Matthew Lee Robinson is an Australian composer/lyricist and actor, most known for his musical theatre and television work.

==Career==
Robinson was born in Rockhampton, Queensland, and graduated from the Western Australian Academy of Performing Arts with a Bachelor of Arts (Musical Theatre). Direct from graduating he was cast in the original Australian cast of Mamma Mia!, during which time he began writing the songs which would form the basis of his first musical Metro Street. Robinson was cast as Teague in the World Premiere of Australian play God's Last Acre for Playbox Theatre Company (now Malthouse Theatre, Melbourne) and appeared in guest roles on television's Blue Heelers and Stingers as well as the telemovie Like Mother, Like Son: The Strange Story of Sante and Kenny Kimes, appearing opposite Mary Tyler Moore.

Robinson's songwriting garnered national attention when Metro Street won the 2004 Pratt Prize for Music Theatre, an $80,000 award for the best new musical submitted from within Australia. Robinson and longtime collaborator Lucy Durack created and toured Immaculate Confection, a showcase of Robinson's songs, through five states in Australia to critical acclaim before Robinson was cast as the title role in Pippin for Peter Cousens' Kookaburra. On the back of this, director Stuart Maunder cast him in three successive musicals for Opera Australia at the Sydney Opera House: Freddy Eynsford-Hill in My Fair Lady, Henrik in A Little Night Music and Frederic in The Pirates of Penzance. During this time, Robinson also appeared as a bit part in the Steven Spielberg/Tom Hanks/HBO miniseries The Pacific and as a weekly on-screen vocal coach on the FOX8 reality TV series The Singing Office.

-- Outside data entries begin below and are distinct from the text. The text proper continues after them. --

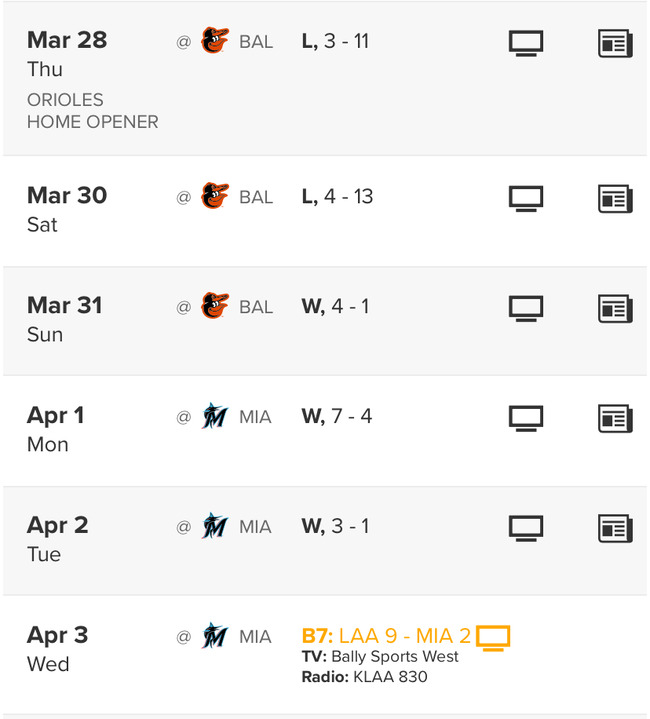This screenshot has width=650, height=719.
Task: Watch the live Apr 3 game stream
Action: pos(493,637)
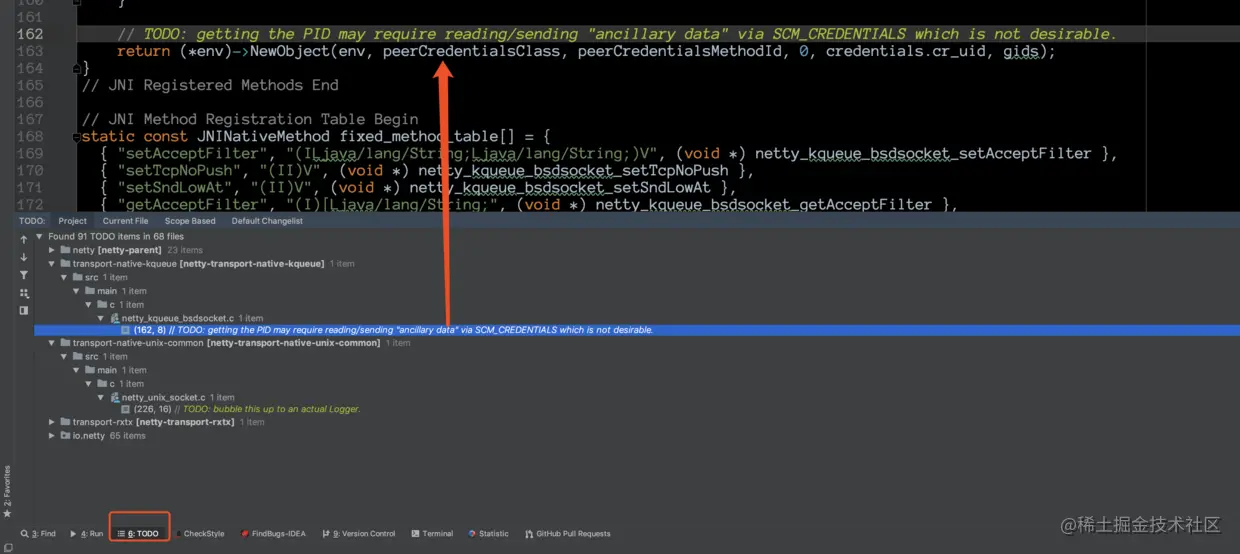Open the Run tool window
The image size is (1240, 554).
(87, 534)
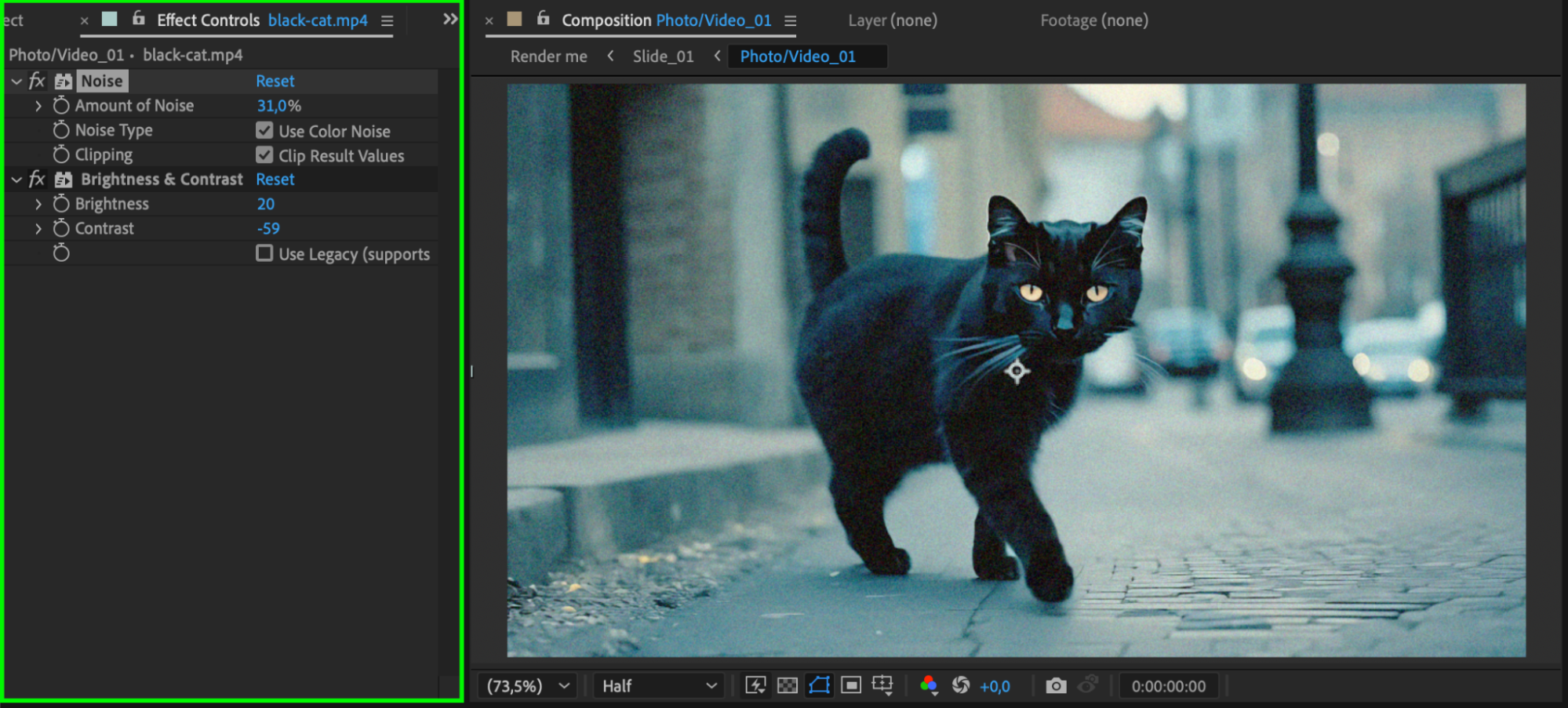Image resolution: width=1568 pixels, height=708 pixels.
Task: Select the Slide_01 breadcrumb tab
Action: 663,56
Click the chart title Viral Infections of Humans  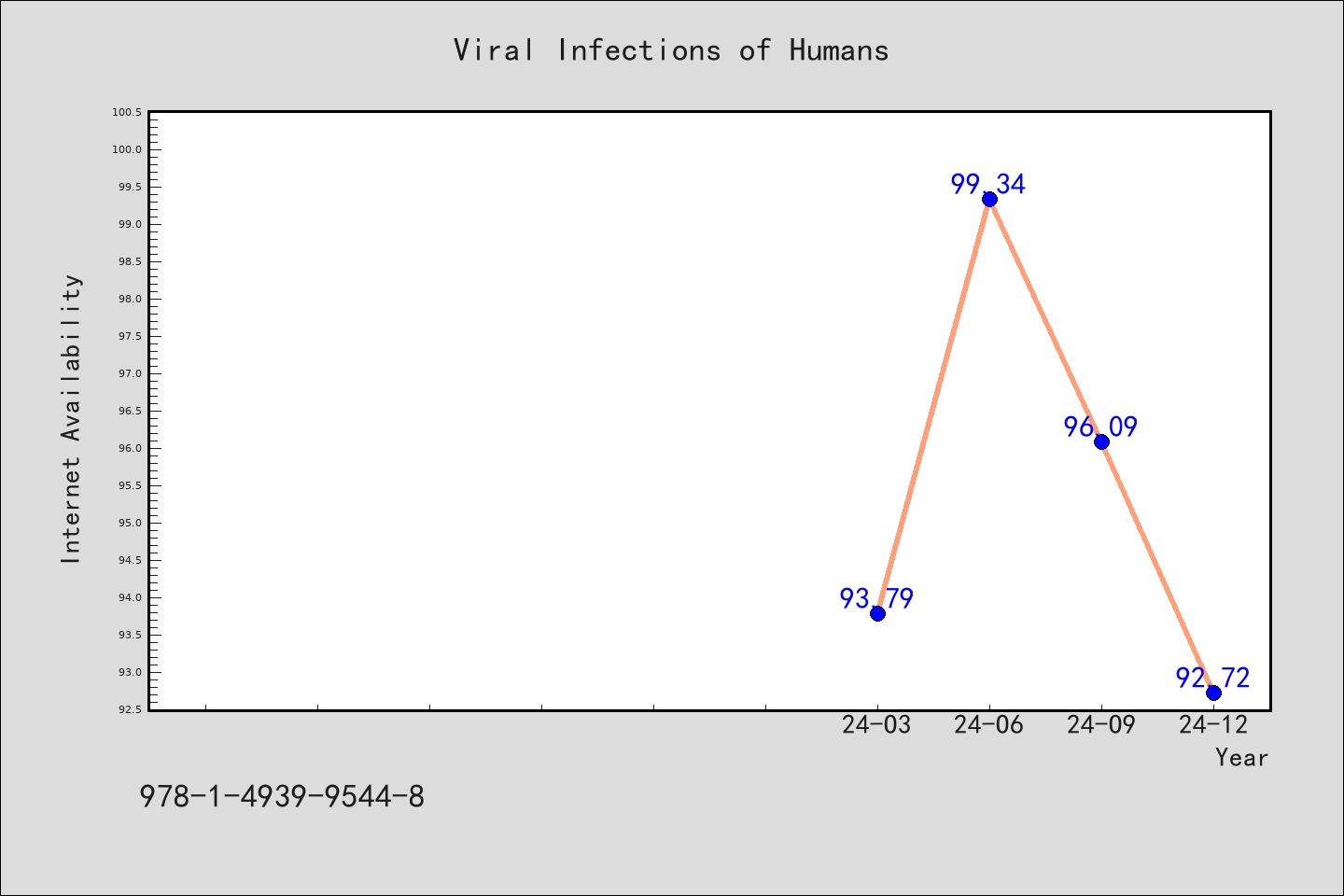pyautogui.click(x=671, y=49)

In 2009, Robinson's first musical Metro Street had its World Premiere at the State Theatre Company of South Australia, co-produced by Arts Asia Pacific and Power Arts. It was then picked up by the Daegu International Musical Festival in South Korea where it was the festival's featured opening musical. In total, Metro Street was nominated for five Helpmann Awards (including Best New Australian Work), the Victorian Premier's Literary Award for Best Music Theatre Script, three South Korean DIMF Awards and three Adelaide Curtain Call Awards. It won the Curtain Call Award for Best Musical.

2011 marked Robinson's television writing debut, contributing three songs to Series 2 of the Australian Broadcasting Corporation TV series Dance Academy. The same year Neil Gooding Productions produced Robinson's musical revue Sing On Through Tomorrow, with Robinson featuring on the original cast recording available on iTunes.

During Pippin, Robinson contacted composer/lyricist Stephen Schwartz, leading to a mentorship that continues today. Since 2010, Robinson has travelled to New York City once a year conducting readings of his current musicals in development Happy People and Atlantis which have been attended by Schwartz and representatives from a number of Broadway producing houses including Disney Theatrical Group, Manhattan Theatre Club, Araca, 321 Theatrical Management and Ambassador Theatre Group. These readings have been financially assisted by Power Arts, a Winston Churchill Memorial Trust Churchill Fellowship and an Australia Council for the Arts Skills & Arts Development Grant. In 2013, Village Theatre, Washington state, facilitated a workshop reading of Happy People.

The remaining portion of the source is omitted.